En realidad no es que yo nunca hubiera volado una. Cuando era pequeña, en la playa, con mi padre y mi hermano levantábamos en el aire una que tenía un dibujo de un superhéroe. Recuerdo que corríamos para lanzarla y que mi padre siempre nos decía que había que sujetar fuerte el hilo porque, si lo soltábamos, la cometa se iría volando muy lejos. Eso hacía todavía más tentador abrir la mano. Imaginar dónde llegaría liberada de la atadura del hilo que, en nuestro caso, era de nailon. En esa playa de mi infancia la nuestra no fue la única cometa detrás de la cual corrió algún padre.
Dicen las estadísticas que el tiempo de las niñas y niños para jugar de forma autónoma se ha ido reduciendo drásticamente en las últimas décadas
Jugar es una necesidad que va intrínsecamente ligada a nuestra naturaleza, igual que a la de otros mamíferos. Jugar como una forma de dar rienda suelta a la curiosidad. Jugar para profundizar en los intereses. Jugar para aprender en interacción. Jugar como una manera de pintar fuera de los contornos establecidos. Jugar para dejar volar la imaginación. Jugar para explorar. Jugar para aprender a asumir riesgos. Jugar y, para poder hacerlo, tener que llegar a consensos.
Dicen las estadísticas que el tiempo de las niñas y niños para jugar de forma autónoma se ha ido reduciendo drásticamente en las últimas décadas. Pasan menos horas al aire libre, van acompañadas al colegio hasta edades más tardías y tienen sus vidas supervisadas por adultos mucho más tiempo. No siempre ha sido así, hay estudios de antropología que dicen que, durante la mayor parte de nuestra historia, las niñas y niños jugaban todo lo que querían. Jugaban, también, como una manera de aprender de la naturaleza.
La educación se ha convertido en un proceso en el que, como dijo un alumno una vez en un discurso que leyó en la fiesta de fin de curso, “vales lo mismo que el número de tu nota”. Donde lo importante es el rendimiento, la meritocracia, embutir información porque parece que de eso dependerá que encuentren un buen trabajo.
Y, en ese proceso, la educación está centrada cada vez más en el individuo, no en el colectivo. Mirando con detenimiento los “yo”. Olvidando que, quizás, lo importante es poner el énfasis en la comunidad, en que estemos bien, no en que yo esté bien.
Y, en ese proceso, el tiempo de jugar se ve reducido en pro de los méritos individuales y, con ello, se disminuye la posibilidad de aprender mientras se juega a cómo llegar a acuerdos, a construir consensos, a ceder.
Las niñas y los niños saben bien la diferencia entre jugar solas y jugar con otras personas. Por eso consiguen, ante la mirada atónita de una adulta, construir una cometa en común que vuela más alto que ninguna otra.

■ ■ ■ ■ ■ ■ ■

▶ _EJERCICIOS_
A – Vuelve a escribir el fragmento sobre el juego desde "La educación se" hasta "un buen trabajo." y sustituye "rendimiento" por "esfuerzo".
B – En el fragmento sobre el juego, ¿de qué material era el hilo de la cometa que se volaba en la playa?

▶ _LÍNEAS MOSTRADAS_
■ ■ ■ ■ ■ ■ ■

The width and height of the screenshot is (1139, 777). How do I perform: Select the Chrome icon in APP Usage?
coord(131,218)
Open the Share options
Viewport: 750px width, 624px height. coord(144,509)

■ ■ ■ ■ ■ ■ ■

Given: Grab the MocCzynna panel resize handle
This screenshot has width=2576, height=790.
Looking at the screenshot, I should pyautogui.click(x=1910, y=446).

■ ■ ■ ■ ■ ■ ■

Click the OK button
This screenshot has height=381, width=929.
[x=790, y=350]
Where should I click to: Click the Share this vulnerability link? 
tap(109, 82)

■ ■ ■ ■ ■ ■ ■

▶ _RESPUESTAS RESUELTAS_
A –
La educación se ha convertido en un proceso en el que, como dijo un alumno una vez en un discurso que leyó en la fiesta de fin de curso, “vales lo mismo que el número de tu nota”. Donde lo importante es el esfuerzo, la meritocracia, embutir información porque parece que de eso dependerá que encuentren un buen trabajo.

B – De nailon.